Treadwell Gibbons Jr, the Dandy Town goalkeeper, was one of several players summoned before the Bermuda Football Association’s disciplinary committee this week, The Royal Gazette has learnt.

Gibbons landed himself in hot water for leaving his area in the FA Cup Final at the National Sports Centre on April 13 and advancing 70 yards to the other side of the field before throwing a punch at Jason Davis, the North Village defender.

It was an ugly incident that marred the rescheduled match, which Town won 1-0 courtesy of an early goal by Reiko Trott.

After making a pair of superb saves to protect Town’s lead, Gibbons lost his cool. The second-half incident flared after Davis fouled Zaire Burchall, the Town striker. After the foul had been committed, Burchall swung an arm at Davis, who then retaliated. Before the fracas could be sorted, Gibbons appeared inexplicably, now much nearer to the Village goal than his own.

Gibbons, Burchall and Davis were dismissed for violent conduct by referee Ronue Cann, in his first Cup Final.

Despite playing the rest of the match with nine men, Town managed to protect their slim lead and cap their 40th anniversary with a fourth FA Cup title and third trophy of the season. Jomar Wilkinson’s team also won the Premier Division championship and Dudley Eve Trophy last season.

A Western Stars Sports Club spokesman confirmed yesterday that Gibbons has gone before the BFA’s disciplinary committee, which has yet to make a ruling on the player’s case.

The spokesman also revealed that the club have launched their own investigation into a matter that has thrust Gibbons in the spotlight for all the wrong reasons once again in the wake of his highly publicised outburst at Cup Match last summer.

That incident, when he refused to leave the field after being given out, led to St George’s Cricket Club levying a suspended two-year ban from playing Cup Match and a fine of 50 per cent of his match fee.

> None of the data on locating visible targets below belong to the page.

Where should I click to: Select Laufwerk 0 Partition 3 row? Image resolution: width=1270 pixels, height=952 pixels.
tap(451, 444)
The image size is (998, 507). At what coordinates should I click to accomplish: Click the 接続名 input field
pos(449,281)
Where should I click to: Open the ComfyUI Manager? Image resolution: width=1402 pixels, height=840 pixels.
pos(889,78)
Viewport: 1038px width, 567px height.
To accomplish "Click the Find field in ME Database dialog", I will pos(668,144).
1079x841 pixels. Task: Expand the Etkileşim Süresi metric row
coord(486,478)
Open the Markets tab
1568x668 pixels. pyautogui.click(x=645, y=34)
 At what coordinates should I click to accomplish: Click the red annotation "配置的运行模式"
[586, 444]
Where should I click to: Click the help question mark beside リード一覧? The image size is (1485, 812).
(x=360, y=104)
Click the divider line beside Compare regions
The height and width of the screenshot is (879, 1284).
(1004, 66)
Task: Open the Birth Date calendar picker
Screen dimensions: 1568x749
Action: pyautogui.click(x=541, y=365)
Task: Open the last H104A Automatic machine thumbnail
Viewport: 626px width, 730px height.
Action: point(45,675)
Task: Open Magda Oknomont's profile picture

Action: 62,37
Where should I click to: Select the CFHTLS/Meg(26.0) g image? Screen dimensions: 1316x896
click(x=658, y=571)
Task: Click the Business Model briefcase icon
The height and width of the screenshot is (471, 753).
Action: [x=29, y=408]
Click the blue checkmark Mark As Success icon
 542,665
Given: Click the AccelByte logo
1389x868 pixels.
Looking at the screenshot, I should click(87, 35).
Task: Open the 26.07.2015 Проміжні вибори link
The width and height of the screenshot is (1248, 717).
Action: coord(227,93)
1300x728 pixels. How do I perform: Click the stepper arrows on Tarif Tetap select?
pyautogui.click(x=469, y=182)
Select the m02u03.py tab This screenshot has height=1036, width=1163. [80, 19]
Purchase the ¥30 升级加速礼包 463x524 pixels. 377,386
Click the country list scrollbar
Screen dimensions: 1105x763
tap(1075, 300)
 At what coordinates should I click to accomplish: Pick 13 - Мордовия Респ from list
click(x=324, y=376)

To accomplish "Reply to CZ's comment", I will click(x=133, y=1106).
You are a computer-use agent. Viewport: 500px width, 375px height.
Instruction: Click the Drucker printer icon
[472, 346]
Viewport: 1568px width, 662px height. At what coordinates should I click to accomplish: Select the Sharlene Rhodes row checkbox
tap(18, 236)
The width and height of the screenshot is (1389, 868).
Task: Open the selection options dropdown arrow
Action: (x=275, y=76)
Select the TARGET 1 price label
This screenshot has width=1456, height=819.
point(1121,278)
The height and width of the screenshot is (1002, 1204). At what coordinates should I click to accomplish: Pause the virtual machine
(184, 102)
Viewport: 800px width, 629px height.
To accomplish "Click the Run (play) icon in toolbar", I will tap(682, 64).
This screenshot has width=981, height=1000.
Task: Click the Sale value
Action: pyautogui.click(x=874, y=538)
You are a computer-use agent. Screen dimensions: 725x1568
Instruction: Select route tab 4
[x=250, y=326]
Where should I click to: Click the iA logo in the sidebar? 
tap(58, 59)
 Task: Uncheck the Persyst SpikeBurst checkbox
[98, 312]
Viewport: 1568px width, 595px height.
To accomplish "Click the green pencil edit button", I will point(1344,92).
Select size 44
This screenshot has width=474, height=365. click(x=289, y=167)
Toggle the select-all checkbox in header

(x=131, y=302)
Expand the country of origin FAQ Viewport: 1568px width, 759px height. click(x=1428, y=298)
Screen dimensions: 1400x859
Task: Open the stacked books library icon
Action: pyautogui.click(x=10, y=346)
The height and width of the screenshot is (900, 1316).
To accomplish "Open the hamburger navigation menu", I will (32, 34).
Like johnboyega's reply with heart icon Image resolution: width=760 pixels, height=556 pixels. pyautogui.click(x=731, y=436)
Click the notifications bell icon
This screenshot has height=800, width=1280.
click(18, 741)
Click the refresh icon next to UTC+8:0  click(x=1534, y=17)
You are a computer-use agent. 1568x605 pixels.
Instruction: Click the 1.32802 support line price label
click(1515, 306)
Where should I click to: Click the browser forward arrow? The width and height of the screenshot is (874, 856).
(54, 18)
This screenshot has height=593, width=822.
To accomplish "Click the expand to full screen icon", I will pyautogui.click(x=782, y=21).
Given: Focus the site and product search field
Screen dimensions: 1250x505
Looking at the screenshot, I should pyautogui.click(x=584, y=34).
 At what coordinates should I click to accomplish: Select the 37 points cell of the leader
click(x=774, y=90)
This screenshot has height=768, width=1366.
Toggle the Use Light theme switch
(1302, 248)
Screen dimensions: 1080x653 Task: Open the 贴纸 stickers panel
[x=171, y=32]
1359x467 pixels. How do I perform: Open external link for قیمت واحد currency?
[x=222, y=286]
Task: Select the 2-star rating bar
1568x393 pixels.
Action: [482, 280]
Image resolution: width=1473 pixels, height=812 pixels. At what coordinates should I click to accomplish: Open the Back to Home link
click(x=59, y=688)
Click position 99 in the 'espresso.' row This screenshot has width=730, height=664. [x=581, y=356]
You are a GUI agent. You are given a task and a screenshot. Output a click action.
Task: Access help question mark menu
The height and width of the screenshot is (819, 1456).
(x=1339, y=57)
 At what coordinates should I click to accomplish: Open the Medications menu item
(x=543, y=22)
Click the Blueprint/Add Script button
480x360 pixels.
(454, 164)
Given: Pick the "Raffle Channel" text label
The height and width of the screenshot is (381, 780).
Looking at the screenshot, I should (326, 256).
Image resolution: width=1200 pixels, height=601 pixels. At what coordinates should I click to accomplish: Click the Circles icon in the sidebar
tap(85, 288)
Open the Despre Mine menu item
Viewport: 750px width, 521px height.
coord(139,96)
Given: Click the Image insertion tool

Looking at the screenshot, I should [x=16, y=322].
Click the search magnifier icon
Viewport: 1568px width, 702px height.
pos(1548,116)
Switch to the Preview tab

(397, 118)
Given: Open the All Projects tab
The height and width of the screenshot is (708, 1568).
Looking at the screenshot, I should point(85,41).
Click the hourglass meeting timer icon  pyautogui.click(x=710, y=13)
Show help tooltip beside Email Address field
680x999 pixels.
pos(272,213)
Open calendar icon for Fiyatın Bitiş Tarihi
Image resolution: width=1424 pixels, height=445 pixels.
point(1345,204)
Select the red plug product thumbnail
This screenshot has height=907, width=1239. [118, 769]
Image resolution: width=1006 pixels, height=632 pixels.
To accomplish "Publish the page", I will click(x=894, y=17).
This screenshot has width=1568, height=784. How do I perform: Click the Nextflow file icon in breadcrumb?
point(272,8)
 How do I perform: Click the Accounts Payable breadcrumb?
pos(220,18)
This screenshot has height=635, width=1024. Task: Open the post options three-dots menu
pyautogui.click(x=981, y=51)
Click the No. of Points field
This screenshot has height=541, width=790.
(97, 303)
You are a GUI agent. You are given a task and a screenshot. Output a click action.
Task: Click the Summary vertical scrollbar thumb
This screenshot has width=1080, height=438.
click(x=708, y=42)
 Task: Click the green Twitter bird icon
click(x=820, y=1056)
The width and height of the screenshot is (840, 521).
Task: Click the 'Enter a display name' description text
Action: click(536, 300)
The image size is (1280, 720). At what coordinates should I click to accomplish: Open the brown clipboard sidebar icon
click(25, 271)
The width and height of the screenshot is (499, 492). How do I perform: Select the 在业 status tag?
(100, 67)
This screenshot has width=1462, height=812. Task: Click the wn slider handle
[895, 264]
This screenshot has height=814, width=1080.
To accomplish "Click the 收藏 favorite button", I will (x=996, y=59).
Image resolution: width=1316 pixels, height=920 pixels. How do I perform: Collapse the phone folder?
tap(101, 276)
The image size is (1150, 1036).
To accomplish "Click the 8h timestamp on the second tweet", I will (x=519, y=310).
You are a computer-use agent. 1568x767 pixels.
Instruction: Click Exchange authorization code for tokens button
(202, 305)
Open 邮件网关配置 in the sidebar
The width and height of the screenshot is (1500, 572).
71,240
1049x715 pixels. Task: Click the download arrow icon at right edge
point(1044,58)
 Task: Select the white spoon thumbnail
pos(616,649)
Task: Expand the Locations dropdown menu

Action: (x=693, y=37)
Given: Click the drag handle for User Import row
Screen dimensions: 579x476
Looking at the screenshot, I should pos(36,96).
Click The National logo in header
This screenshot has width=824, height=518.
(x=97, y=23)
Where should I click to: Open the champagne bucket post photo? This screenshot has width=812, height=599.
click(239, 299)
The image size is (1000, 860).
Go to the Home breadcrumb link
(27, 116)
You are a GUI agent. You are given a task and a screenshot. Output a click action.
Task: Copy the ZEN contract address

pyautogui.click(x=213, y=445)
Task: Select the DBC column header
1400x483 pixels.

While the severity of that punishment from the bizarrely self-policed midsummer classic remains open to question, the Bermuda Cricket Board’s exclusion of Gibbons from the World Twenty20 qualifying squad and assertion that he would be subjected to anger management counselling can only be considered now as laughable.

Gibbons, through the promptings of Cleveland County, his league club, offered a public apology a full ten days after the incident at Wellington Oval, telling reporters at an open-air press conference that “my actions on the second day of Cup Match were wrong”.